**To do:** Exactly the lines from the opening of the data through the line containing "Lux Unfiltered Skincare (65, 1565)" should be reproduced, please, with nothing added.

Source material: Begin

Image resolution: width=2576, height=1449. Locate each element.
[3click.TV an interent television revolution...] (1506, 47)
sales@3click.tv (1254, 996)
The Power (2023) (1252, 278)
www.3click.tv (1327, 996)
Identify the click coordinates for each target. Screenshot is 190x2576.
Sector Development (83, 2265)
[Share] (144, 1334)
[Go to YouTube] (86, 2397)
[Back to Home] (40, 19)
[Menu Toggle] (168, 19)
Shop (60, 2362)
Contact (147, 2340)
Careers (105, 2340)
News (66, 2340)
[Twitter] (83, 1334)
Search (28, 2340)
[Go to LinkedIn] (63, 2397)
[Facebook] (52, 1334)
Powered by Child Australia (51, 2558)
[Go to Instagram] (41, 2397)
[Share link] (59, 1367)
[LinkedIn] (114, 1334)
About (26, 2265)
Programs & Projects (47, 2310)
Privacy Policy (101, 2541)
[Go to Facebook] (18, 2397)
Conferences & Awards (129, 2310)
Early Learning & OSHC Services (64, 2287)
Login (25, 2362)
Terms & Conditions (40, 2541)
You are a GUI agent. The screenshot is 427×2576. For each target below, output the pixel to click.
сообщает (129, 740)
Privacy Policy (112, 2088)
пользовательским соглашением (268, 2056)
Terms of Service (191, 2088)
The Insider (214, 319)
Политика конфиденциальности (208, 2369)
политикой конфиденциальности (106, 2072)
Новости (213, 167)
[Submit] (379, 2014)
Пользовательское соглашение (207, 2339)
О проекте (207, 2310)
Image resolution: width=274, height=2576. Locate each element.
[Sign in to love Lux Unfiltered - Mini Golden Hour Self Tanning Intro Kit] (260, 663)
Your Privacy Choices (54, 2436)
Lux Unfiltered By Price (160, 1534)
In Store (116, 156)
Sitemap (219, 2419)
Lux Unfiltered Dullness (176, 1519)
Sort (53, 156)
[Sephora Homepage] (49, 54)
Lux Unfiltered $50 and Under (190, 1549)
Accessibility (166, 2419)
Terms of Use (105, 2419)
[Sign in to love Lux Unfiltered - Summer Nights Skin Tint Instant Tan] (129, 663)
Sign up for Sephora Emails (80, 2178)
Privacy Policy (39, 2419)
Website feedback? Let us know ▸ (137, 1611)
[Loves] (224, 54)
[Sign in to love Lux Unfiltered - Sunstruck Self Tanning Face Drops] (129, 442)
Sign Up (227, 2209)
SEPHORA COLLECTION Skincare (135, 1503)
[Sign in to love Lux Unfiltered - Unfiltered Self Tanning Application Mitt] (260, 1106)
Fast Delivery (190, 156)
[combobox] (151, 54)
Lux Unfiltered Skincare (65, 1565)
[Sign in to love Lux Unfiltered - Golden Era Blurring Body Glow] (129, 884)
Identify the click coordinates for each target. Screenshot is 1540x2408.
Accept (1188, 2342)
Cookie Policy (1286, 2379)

Source material: End

**Reply to the task:**
Image resolution: width=2576, height=1449. Locate each element.
[3click.TV an interent television revolution...] (1506, 47)
sales@3click.tv (1254, 996)
The Power (2023) (1252, 278)
www.3click.tv (1327, 996)
Identify the click coordinates for each target. Screenshot is 190x2576.
Sector Development (83, 2265)
[Share] (144, 1334)
[Go to YouTube] (86, 2397)
[Back to Home] (40, 19)
[Menu Toggle] (168, 19)
Shop (60, 2362)
Contact (147, 2340)
Careers (105, 2340)
News (66, 2340)
[Twitter] (83, 1334)
Search (28, 2340)
[Go to LinkedIn] (63, 2397)
[Facebook] (52, 1334)
Powered by Child Australia (51, 2558)
[Go to Instagram] (41, 2397)
[Share link] (59, 1367)
[LinkedIn] (114, 1334)
About (26, 2265)
Programs & Projects (47, 2310)
Privacy Policy (101, 2541)
[Go to Facebook] (18, 2397)
Conferences & Awards (129, 2310)
Early Learning & OSHC Services (64, 2287)
Login (25, 2362)
Terms & Conditions (40, 2541)
You are a GUI agent. The screenshot is 427×2576. For each target below, output the pixel to click.
сообщает (129, 740)
Privacy Policy (112, 2088)
пользовательским соглашением (268, 2056)
Terms of Service (191, 2088)
The Insider (214, 319)
Политика конфиденциальности (208, 2369)
политикой конфиденциальности (106, 2072)
Новости (213, 167)
[Submit] (379, 2014)
Пользовательское соглашение (207, 2339)
О проекте (207, 2310)
Image resolution: width=274, height=2576. Locate each element.
[Sign in to love Lux Unfiltered - Mini Golden Hour Self Tanning Intro Kit] (260, 663)
Your Privacy Choices (54, 2436)
Lux Unfiltered By Price (160, 1534)
In Store (116, 156)
Sitemap (219, 2419)
Lux Unfiltered Dullness (176, 1519)
Sort (53, 156)
[Sephora Homepage] (49, 54)
Lux Unfiltered $50 and Under (190, 1549)
Accessibility (166, 2419)
Terms of Use (105, 2419)
[Sign in to love Lux Unfiltered - Summer Nights Skin Tint Instant Tan] (129, 663)
Sign up for Sephora Emails (80, 2178)
Privacy Policy (39, 2419)
Website feedback? Let us know ▸ (137, 1611)
[Loves] (224, 54)
[Sign in to love Lux Unfiltered - Sunstruck Self Tanning Face Drops] (129, 442)
Sign Up (227, 2209)
SEPHORA COLLECTION Skincare (135, 1503)
[Sign in to love Lux Unfiltered - Unfiltered Self Tanning Application Mitt] (260, 1106)
Fast Delivery (190, 156)
[combobox] (151, 54)
Lux Unfiltered Skincare (65, 1565)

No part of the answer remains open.